[Interface element records]

■ ■ ■ ■

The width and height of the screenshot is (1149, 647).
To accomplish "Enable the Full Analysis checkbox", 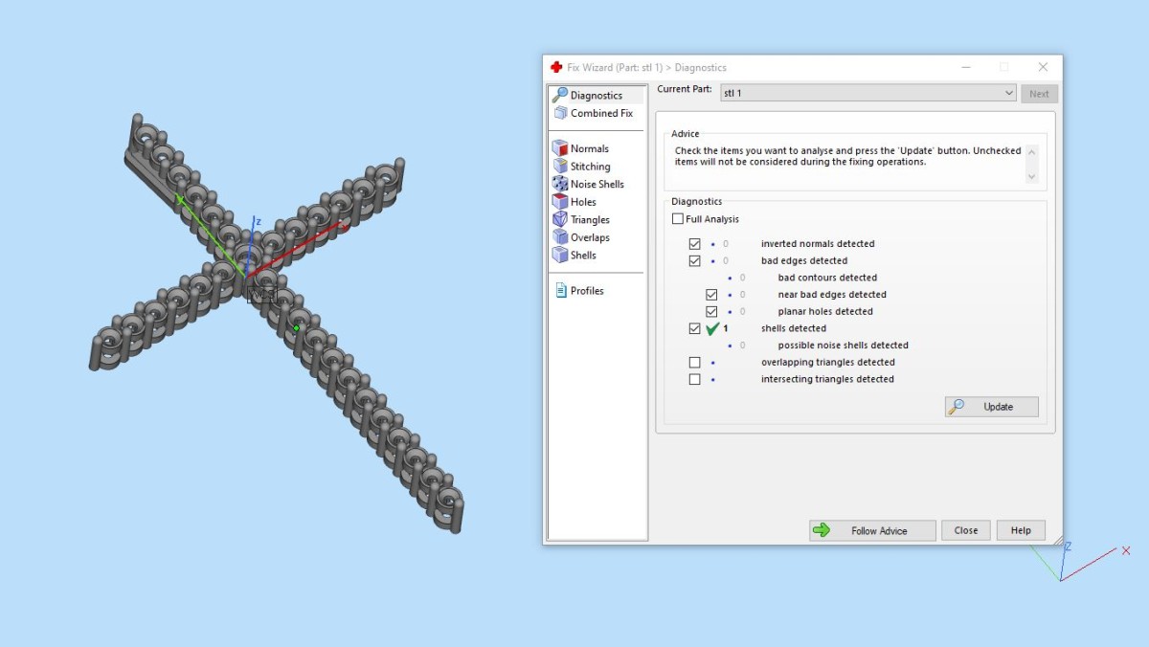I will (x=677, y=219).
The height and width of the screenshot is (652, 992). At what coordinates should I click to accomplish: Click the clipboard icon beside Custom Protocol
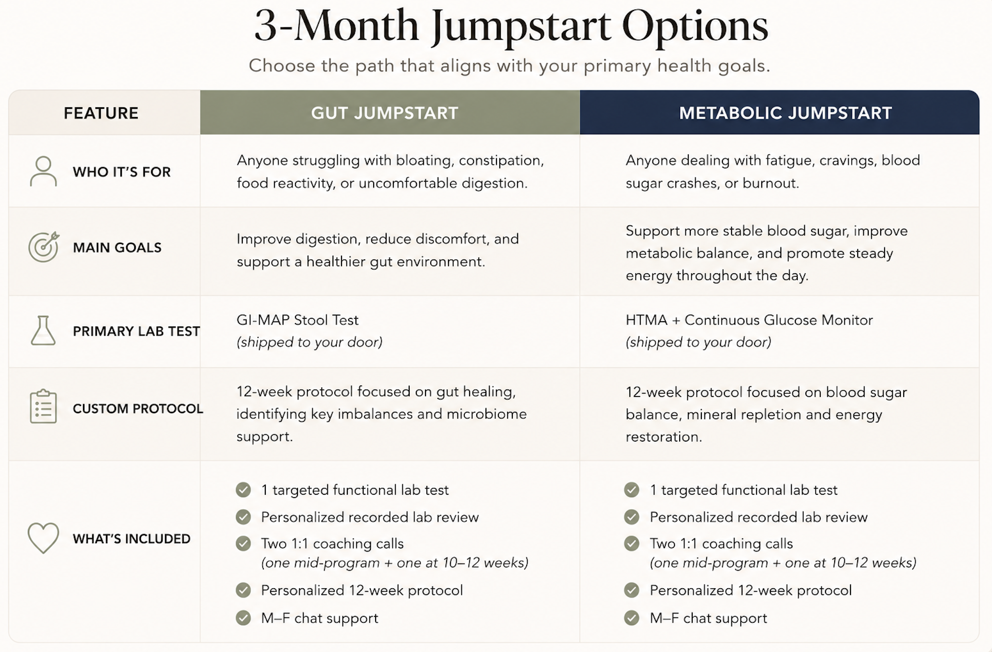43,407
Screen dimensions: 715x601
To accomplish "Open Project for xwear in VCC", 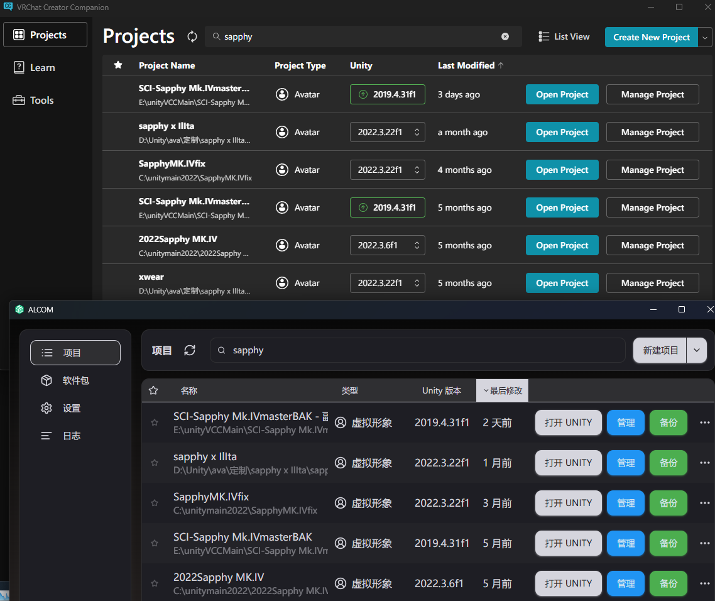I will [x=562, y=283].
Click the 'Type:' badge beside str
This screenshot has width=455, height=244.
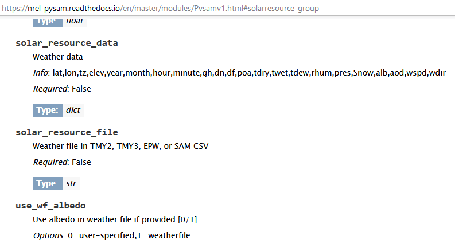[48, 183]
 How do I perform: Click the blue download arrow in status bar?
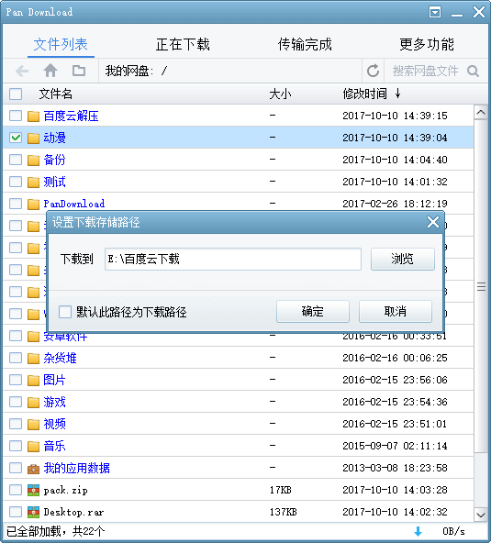pos(418,531)
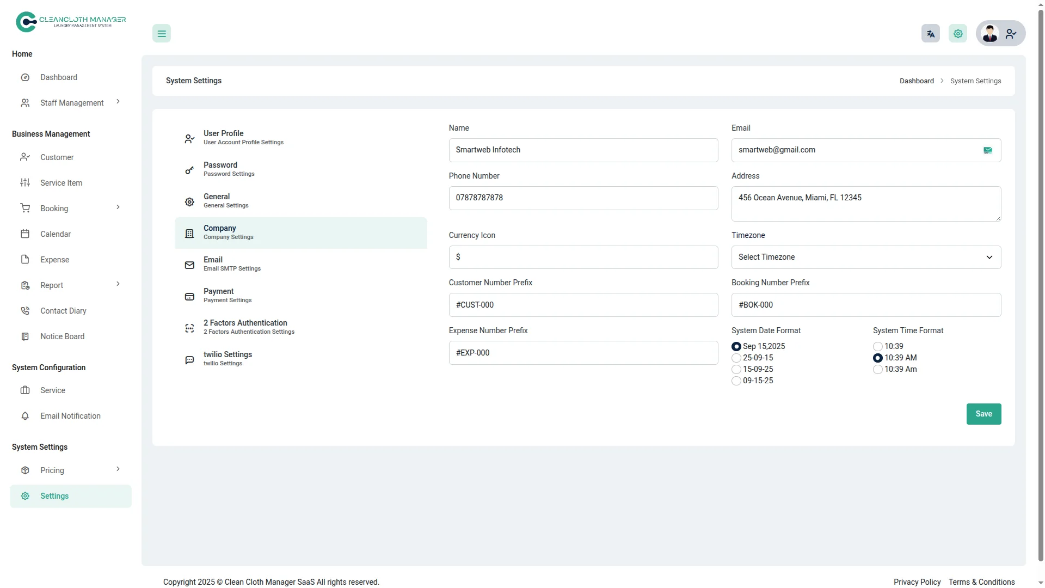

■ ■ ■ ■

**Objective:**
Count the lines in the records above that contain the string "Click", where case counts, and reply with only the number.

**The response:**
3